Autant l'histoire agricole de l'Angleterre et de l'Ecosse est brillante, autant celle de l'Irlande est lamentable, au moins jusqu'à ces dernières années. L'avenir de cette île malheureuse a été longtemps une énigme sans mot; aujourd'hui le problème s'éclaircit, mais à quel prix !

Ce ne sont pas pourtant les ressources naturelles qui lui manquent. De l'aveu même des Anglais, l'Irlande est supérieure à l'Angleterre comme sol. Par une conformation particulière, ses montagnes s'élèvent presque toutes le long des côtes, et l'intérieur forme une vaste plaine, dont la plus grande partie est d'une admirable fertilité. Sa superficie est en tout de 8 millions d'hectares ; les rochers, les lacs et les marais en couvrent environ deux, deux autres sont formés de terrains médiocres ; tout le reste, c'est-à-dire la moitié environ du territoire, est une terre grasse à sous-sol calcaire, ce qui se peut concevoir de mieux. « C'est le plus riche sol que j'aie jamais vu, dit Arthur Young en parlant des comtés de Limerik et de Tipperary, et le plus propre à tout. » Le

climat, plus humide encore et plus doux qu'en Angleterre, y rend les extrêmes de la chaleur et du froid plus complétement inconnus, au moins dans les trois quarts de l'île; la végétation herbacée y est admirable, ce n'est pas sans raison que le trèfle est devenu l'emblème héraldique de l'île verte, comme on l'appelle. La côte sud-ouest jouit d'un printemps perpétuel, dû aux courants de l'Océan qui viennent des tropiques; on y voit des myrtes en pleine terre, l'arbre le plus commun est l'arbousier, qu'on appelle aussi l'arbre aux fraises.

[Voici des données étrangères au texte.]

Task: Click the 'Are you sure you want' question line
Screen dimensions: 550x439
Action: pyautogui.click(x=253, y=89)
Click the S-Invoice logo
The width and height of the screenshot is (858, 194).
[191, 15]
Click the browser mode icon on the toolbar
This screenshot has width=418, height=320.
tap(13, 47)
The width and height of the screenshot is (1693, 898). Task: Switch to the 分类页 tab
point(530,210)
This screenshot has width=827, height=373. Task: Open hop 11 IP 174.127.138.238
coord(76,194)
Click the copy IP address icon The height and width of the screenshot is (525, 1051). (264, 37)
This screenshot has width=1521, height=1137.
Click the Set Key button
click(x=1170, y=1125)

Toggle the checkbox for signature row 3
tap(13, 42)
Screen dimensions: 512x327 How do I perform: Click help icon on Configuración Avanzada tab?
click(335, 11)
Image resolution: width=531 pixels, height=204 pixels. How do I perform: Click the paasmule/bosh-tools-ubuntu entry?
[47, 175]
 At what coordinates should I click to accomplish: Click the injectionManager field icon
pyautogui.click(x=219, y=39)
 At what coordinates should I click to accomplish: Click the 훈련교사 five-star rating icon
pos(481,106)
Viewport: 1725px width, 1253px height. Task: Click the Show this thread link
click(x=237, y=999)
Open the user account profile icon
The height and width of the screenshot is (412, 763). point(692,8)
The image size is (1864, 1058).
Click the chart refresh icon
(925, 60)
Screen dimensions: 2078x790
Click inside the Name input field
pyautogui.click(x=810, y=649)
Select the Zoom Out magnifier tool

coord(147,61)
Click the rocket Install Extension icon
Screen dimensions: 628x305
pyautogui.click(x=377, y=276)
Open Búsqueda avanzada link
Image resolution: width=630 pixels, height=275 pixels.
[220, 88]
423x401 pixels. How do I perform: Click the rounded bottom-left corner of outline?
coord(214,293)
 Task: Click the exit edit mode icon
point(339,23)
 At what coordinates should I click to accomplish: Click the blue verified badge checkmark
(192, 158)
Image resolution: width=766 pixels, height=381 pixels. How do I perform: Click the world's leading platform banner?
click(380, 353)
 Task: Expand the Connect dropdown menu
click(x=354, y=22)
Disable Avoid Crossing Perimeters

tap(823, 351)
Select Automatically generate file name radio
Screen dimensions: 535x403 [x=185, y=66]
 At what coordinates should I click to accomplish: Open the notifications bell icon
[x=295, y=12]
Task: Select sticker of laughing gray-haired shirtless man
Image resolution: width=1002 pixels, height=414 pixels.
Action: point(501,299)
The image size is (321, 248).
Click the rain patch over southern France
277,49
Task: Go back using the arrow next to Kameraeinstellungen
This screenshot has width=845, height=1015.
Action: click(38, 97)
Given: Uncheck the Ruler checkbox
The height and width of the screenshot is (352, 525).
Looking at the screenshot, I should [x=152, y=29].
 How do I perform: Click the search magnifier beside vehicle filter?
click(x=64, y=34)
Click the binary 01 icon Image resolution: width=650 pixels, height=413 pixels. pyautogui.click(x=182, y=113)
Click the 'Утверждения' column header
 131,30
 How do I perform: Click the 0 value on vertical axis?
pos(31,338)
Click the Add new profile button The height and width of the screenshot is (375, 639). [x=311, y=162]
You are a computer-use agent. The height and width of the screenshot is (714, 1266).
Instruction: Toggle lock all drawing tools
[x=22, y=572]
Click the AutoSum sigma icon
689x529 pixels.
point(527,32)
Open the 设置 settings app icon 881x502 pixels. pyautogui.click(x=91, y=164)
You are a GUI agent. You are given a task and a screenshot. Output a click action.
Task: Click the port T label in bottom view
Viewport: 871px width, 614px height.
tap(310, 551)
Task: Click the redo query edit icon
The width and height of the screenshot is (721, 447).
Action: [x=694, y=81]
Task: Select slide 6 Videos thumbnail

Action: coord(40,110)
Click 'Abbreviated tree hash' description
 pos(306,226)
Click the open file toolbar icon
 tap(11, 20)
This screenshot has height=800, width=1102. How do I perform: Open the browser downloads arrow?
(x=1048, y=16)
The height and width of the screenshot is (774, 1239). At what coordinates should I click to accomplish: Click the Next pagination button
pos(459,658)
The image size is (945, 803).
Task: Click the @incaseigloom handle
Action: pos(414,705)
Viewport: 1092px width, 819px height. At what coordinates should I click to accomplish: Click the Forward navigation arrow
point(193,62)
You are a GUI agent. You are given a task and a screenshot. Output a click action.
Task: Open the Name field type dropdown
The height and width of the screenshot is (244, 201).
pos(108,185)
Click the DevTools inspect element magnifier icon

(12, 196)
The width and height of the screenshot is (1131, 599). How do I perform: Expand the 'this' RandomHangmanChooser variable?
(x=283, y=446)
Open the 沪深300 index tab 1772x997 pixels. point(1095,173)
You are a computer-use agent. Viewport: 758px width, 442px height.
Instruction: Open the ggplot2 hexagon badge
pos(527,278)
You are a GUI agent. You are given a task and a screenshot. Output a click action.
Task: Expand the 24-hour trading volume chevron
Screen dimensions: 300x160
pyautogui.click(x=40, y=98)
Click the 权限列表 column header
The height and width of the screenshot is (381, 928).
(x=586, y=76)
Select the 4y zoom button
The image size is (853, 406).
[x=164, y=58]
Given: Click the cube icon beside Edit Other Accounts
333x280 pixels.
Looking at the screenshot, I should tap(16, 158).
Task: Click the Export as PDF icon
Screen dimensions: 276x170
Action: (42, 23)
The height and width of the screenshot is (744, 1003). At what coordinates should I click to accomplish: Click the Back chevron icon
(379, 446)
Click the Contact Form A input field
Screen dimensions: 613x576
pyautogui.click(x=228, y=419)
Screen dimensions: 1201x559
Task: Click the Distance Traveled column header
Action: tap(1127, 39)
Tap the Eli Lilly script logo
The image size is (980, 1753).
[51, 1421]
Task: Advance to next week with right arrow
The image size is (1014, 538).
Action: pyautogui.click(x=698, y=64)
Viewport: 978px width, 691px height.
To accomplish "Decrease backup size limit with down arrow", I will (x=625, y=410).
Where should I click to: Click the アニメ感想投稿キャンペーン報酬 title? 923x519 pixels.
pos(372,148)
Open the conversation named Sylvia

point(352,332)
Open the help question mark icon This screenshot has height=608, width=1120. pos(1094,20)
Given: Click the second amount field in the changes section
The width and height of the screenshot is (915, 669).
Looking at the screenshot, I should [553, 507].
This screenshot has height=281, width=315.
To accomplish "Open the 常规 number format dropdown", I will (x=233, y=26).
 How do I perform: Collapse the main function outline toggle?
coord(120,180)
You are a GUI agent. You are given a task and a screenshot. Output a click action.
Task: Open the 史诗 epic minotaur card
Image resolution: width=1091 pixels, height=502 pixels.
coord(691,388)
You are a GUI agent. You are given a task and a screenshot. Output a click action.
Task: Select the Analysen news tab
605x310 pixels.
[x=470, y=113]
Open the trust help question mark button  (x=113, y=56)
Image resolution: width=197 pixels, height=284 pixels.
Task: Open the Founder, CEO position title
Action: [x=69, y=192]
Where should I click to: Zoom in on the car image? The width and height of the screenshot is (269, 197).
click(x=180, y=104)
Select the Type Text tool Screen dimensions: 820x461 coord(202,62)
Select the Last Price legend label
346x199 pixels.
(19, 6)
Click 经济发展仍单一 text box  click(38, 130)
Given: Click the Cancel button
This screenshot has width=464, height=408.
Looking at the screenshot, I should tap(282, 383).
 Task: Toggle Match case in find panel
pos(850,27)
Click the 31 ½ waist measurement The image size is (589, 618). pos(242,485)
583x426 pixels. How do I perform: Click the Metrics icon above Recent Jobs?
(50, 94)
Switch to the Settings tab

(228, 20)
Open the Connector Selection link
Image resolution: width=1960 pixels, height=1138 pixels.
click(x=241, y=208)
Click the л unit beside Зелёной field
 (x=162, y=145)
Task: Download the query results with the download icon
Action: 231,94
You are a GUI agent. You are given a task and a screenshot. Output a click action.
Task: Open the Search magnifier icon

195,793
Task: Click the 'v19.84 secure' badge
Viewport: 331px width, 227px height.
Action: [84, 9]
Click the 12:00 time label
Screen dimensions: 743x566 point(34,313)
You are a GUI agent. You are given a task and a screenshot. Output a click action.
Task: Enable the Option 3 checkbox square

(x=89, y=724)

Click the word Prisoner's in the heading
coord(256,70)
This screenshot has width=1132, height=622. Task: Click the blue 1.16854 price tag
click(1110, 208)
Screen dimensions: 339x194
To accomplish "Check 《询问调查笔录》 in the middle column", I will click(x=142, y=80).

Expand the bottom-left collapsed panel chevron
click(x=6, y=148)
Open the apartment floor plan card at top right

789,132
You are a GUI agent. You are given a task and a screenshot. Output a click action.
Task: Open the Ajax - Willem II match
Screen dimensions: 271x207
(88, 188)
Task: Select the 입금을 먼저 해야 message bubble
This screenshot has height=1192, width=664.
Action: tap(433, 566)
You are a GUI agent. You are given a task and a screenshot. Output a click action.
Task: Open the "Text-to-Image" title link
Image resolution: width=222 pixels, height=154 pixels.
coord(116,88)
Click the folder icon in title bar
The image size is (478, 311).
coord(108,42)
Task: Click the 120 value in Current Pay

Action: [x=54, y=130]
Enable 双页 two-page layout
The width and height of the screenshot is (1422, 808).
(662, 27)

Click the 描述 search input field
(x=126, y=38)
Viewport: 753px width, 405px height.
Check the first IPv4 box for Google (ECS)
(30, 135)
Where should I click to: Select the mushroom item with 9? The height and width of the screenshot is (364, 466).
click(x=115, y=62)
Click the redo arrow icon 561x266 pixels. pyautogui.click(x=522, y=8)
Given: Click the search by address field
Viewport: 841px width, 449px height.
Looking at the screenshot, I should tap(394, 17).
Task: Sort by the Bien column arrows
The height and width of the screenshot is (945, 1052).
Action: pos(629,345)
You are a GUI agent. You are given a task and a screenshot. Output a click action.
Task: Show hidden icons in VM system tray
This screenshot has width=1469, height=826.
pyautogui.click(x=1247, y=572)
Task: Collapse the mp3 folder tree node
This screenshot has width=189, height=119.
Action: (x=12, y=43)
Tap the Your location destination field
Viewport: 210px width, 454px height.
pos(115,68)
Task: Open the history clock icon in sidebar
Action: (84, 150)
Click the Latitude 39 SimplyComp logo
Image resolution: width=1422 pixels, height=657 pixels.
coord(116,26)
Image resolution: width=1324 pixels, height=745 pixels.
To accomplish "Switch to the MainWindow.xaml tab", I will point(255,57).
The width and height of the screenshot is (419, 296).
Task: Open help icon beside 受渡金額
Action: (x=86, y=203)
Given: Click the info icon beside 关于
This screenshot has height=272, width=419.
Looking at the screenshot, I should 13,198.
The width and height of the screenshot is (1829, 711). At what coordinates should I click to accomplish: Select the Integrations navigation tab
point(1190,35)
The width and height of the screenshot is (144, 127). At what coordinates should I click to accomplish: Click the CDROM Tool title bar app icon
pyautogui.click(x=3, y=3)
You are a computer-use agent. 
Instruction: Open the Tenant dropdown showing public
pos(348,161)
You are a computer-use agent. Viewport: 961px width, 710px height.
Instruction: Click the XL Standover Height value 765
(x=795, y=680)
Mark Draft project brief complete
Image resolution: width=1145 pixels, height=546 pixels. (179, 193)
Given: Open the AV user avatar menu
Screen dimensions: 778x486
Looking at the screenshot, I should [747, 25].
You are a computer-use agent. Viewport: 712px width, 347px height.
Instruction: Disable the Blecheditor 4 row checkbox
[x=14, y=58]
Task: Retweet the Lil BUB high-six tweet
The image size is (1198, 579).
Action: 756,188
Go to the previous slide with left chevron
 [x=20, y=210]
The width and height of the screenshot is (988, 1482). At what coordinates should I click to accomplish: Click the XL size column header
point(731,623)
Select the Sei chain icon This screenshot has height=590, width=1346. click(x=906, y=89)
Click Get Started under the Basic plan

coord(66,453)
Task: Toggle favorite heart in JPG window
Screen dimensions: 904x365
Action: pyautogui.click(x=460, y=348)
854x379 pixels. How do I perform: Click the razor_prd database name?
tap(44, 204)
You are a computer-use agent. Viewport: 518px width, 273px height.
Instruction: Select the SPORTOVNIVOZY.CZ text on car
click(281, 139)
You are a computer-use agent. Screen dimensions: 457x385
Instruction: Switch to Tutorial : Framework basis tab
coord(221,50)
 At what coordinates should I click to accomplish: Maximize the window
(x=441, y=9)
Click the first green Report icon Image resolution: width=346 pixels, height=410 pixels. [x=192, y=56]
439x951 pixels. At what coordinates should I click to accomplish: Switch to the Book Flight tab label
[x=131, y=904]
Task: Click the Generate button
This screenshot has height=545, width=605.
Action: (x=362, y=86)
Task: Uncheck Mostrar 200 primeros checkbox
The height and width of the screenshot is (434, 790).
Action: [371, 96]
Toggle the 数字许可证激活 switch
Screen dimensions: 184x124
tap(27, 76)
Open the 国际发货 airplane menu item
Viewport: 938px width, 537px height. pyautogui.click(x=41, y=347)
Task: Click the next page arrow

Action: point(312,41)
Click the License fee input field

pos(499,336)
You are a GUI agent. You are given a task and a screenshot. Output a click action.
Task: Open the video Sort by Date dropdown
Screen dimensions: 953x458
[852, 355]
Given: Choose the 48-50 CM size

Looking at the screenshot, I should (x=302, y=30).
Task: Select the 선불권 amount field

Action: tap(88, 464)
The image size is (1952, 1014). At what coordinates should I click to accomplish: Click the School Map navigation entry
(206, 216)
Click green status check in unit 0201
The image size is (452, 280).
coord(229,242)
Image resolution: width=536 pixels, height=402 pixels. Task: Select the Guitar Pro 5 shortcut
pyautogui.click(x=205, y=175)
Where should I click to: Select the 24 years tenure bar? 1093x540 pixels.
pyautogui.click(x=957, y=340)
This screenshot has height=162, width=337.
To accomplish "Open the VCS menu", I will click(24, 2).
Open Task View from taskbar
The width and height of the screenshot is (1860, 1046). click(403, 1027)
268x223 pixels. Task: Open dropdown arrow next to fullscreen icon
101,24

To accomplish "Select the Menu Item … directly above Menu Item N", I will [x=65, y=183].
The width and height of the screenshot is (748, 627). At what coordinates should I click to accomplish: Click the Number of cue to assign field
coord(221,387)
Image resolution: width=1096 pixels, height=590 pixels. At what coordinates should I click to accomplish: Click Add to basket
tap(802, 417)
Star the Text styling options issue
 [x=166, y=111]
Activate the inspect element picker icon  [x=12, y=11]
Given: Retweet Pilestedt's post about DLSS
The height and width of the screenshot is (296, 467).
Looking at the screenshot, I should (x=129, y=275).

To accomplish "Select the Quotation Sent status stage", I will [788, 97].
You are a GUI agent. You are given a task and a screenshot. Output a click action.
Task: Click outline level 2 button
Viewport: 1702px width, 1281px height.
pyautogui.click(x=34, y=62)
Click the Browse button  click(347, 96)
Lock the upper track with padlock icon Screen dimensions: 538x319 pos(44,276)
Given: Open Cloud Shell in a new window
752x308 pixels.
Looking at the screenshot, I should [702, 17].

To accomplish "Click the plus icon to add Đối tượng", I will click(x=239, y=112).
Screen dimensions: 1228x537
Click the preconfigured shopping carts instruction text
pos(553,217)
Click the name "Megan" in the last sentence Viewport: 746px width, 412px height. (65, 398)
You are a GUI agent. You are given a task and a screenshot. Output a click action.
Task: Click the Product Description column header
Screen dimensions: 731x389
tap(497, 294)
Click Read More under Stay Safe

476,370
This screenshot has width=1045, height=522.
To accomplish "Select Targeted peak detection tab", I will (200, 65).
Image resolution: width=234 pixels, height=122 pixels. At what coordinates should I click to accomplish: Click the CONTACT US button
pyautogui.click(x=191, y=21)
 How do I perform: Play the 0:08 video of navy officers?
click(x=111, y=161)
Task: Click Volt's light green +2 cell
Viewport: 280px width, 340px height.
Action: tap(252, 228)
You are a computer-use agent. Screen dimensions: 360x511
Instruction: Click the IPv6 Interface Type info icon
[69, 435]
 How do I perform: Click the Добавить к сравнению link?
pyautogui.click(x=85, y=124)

Aucun pays n'a été plus heureusement doué par le ciel pour la navigation, tant intérieure qu'extérieure. A l'intérieur, des lacs immenses, tels que le lac Neagh, d'une superficie d'environ 40,000 hectares; le lac Corrib, qui en couvre 16,000, et une foule d'autres disséminés avec une abondance qu'on ne retrouve nulle part, offrent aux transports des facilités uniques. Le plus beau fleuve des îles britanniques, le Shannon, moitié fleuve, moitié lac, traverse presque toute l'Irlande de l'est à l'ouest, sur une longueur de 80 licues, avec cette heureuse singularité qu'il est navigable, sauf quelques interruptions faciles à corriger, depuis son embouchure jusqu'à sa source. D'autres rivières également navigables, découlant dans tous les sens des différents lacs, forment les rameaux d'un vaste système que de courts canaux peuvent aisément compléter. A l'extérieur, la mer pénètre de toutes parts dans les côtes, et y creuse des baies et des ports innombrables, dont un seul, celui de Cork, abriterait toutes les flottes de l'Europe. La configuration du sol ne se prête pas moins aux voies de

communication par terre; routes ordinaires et chemins de fer s'y font avec moins de peine et de frais que dans la Grande-Bretagne.

Malgré ces dons naturels, la misère du peuple irlandais est depuis longtemps proverbiale. Quatre grandes villes, Dublin, Cork, Belfast et Limerick, la première de 250,000 âmes, la seconde de 100, la troisième de 80, la quatrième de 60, placées comme au centre des quatre faces de l'île, en forment les métropoles : Dublin surtout passe à bon droit pour une des plus belles villes de l'Europe, et sa magnificence étonne l'étranger; mais le reste du pays contient peu de villes, et les campagnes ont un air navrant de pauvreté qui gagne les faubourgs des grandes cités. Ces ports, ces lacs, ces fleuves, qui devraient porter la vie de toutes parts, sont presque délaissés par le commerce. Le produit brut agricole, du moins avant 1847, atteignait à peine la moitié du produit brut anglais à surface égale, et la condition de la population rurale était pire encore que ne semble l'indiquer cette différence dans les produits. Arrêtons-nous d'abord à cette date, qui importe ici plus encore que dans le reste du Royaume-Uni; recherchons quelle était alors la situation, soit de l'agriculture, soit de la population rurale, et quelles en pouvaient être les causes; je raconterai ensuite ce qui s'est passé depuis.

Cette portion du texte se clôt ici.